Een mooi kruispunt is nauwelijks meer te vinden. De rotonde heeft van Nederland een rond land gemaakt. Waar je ook komt, overal draai je rond, maar ik kan mij niet herinneren dat de bevolking ooit geraadpleegd is over dit onderdeel van de publieke ruimte.

Amersfoort is helemaal een stad van rotondes. Rotondes met kunstwerken, rotondes met bloembakken, rotondes met basaltblokken, grote rotondes en hele kleine rotondes; als het maar draait, dan gaat het langzaam en als het langzaam gaat, dan is het veilig—dat moet de gedachte zijn.

Maar wiens gedachte?

Wie kan de uitvinding van de rotonde op zijn naam schrijven, naar wie kan de grootste van het land vernoemd worden, of is er niemand die hem bedacht heeft en heb ik er daarom zo’n hekel aan? Ik vrees het.

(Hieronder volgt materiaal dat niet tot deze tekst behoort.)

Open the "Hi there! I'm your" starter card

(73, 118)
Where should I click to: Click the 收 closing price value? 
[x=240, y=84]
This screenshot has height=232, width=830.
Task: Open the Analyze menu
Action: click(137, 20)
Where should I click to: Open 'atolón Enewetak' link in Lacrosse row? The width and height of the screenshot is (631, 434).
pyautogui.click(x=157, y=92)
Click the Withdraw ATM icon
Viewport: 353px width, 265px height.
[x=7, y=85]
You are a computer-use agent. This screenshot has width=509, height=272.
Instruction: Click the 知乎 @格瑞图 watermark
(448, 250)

In hetzelfde Amersfoort is met enig zoeken ook nog wel een degelijk kruispunt te vinden trouwens: Utrechtseweg en Vlasakkerweg (en in het verlengde daarvan: Bergstraat). En wat dit kruispunt extra mooi maakt, is dat het verkeer er niet geregeld wordt door stoplichten.

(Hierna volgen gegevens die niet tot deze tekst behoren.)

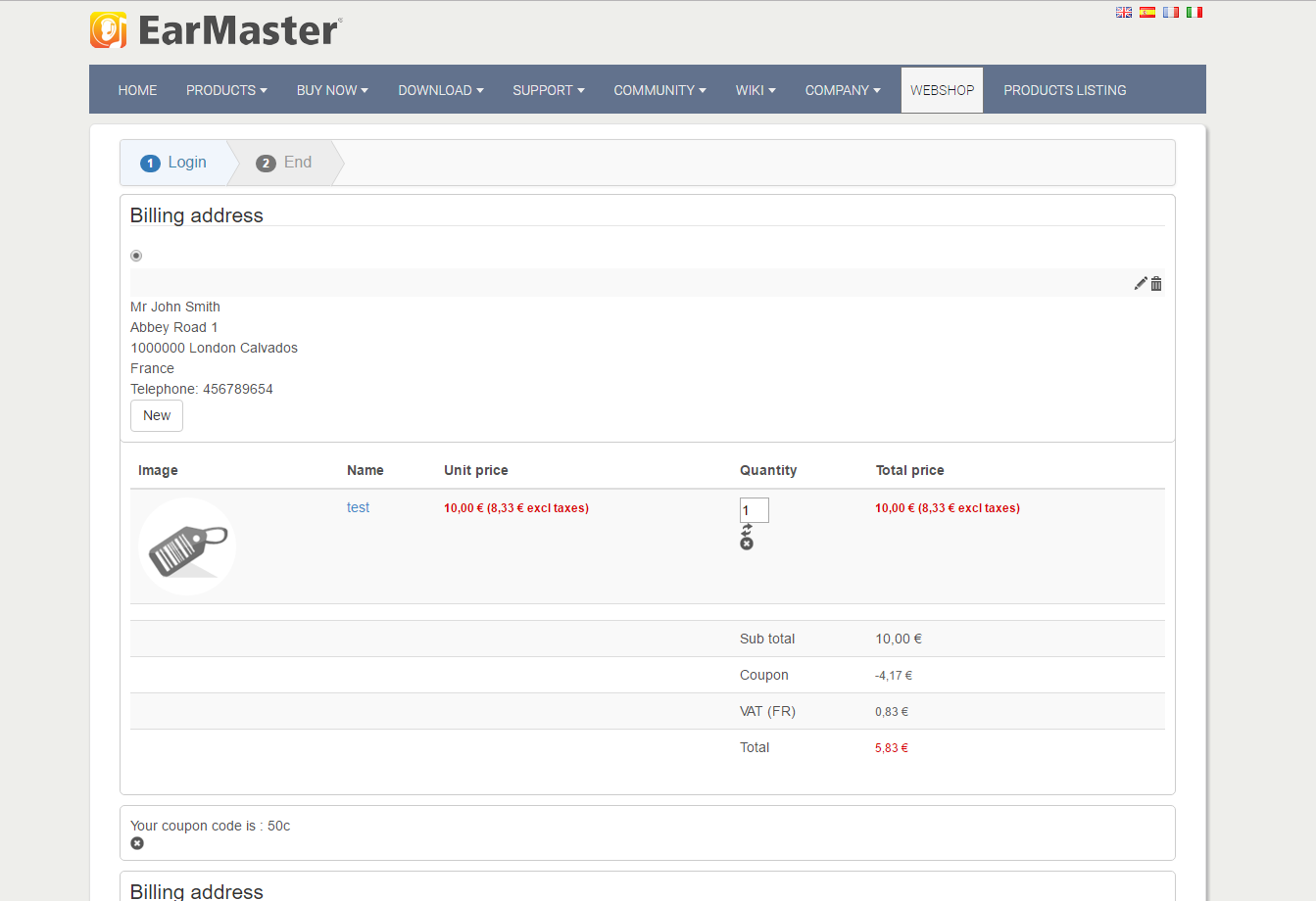Remove test product from cart
This screenshot has height=901, width=1316.
coord(747,544)
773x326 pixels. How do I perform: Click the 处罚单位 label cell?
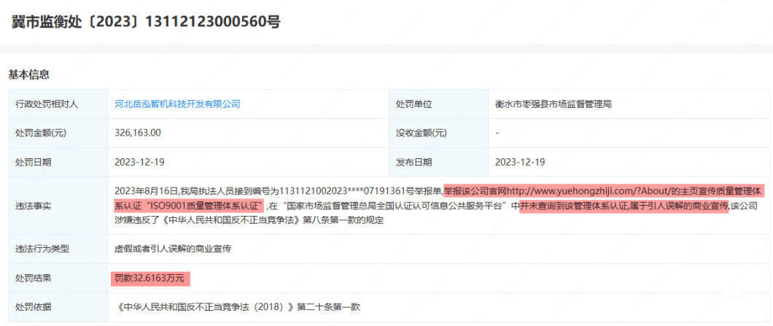pos(438,104)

Ga je midden op het kruispunt staan, dan kijk je aan de ene kant zo het oude Amersfoort in, de Onze Lieve Vrouwetoren staat precies in het midden, kijk je de andere kant op, dan zie je Utrecht al bijna liggen. Kijk je naar links, dan zie je de Bergstraat zachtjes naar beneden lopen, draai je naar rechts, dan ligt in de verte het station.

Kan niet beter.

Dan is er ook nog de directe omgeving van het kruispunt. Meest in het oog springend is de oude Opel-garage van Nefkens, zo’n hoekig, sober jaren-vijftiggebouw. Tegenwoordig zijn er een trendy brasserie en een kunstwinkel in gevestigd. Dan is er een oud, ietwat scheefgezakt pandje gevestigd op Vlasakkerweg i; daarin bevindt zich het hoofdkwartier van de Nederlandse Kano Bond. Ik kano niet, maar als ik zo’n bondskantoortje zie, krijg ik er wel zin in. Schuin tegenover Nefkens, richting Utrecht, is een grote begraafplaats met een oude, bakstenen muur eromheen.

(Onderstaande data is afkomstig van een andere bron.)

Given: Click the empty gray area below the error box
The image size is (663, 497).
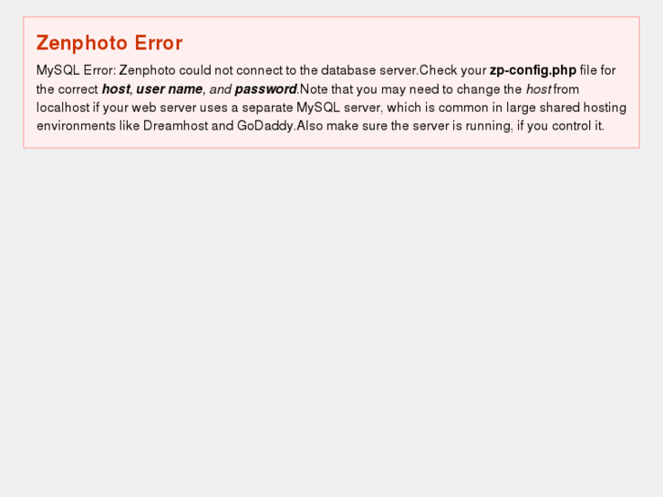Looking at the screenshot, I should 331,319.
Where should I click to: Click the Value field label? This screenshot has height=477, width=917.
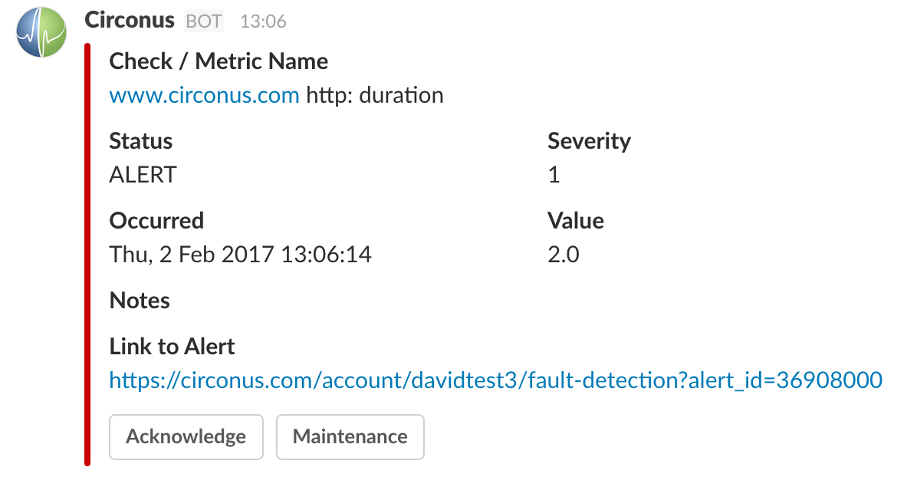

Wat gebeurt er nou op zo’n kruispunt?

Niet veel, dat is het goede nieuws.

Het ligt vlak bij het centrum, maar toch is het er op een doordeweekse dag rustig: er komen veel postbestellers voorbij, dat wel—mannen in het rood en bruin op stoere dienstfietsen met tassen vol post, gevolgd door af en toe een moeder achter een kinderwagen of een oudere dame op een scootmobiel.

Soms passeert er ook een bus, maar die maakt een verdwaalde indruk. Misschien omdat er geen reizigers in zitten. Wat het autoverkeer betreft, dat is er ook, maar het bestaat voor een groot deel uit autootjes van rijscholen. Zo’n kruispunt is voor hen een buitenkansje.

Een klein hoogtepunt ten slotte: twee meiden die halverwege de middag uit de richting van het centrum komen; allebei in een zwart jackie, allebei op hoge laarzen met plateauzolen, de navel bloot, een zak patat in de hand en een grote tas om de schouder met de letters DEPT.

Als ze op de hoek met de Bergstraat zijn, lijken ze even niet te weten hoe ze nou verder moeten. Ze eten allebei een paar frieten, laten een bus passeren en steken dan giechelend over naar de Vlasakkerweg. Ze passeren het hoofdkwartier van de Kano Bond, denken helemaal niet aan kano’s, en zijn dan verdwenen—hun onwetende nonchalance trilt nog even na op het kruispunt, dan zijn ze verdwenen.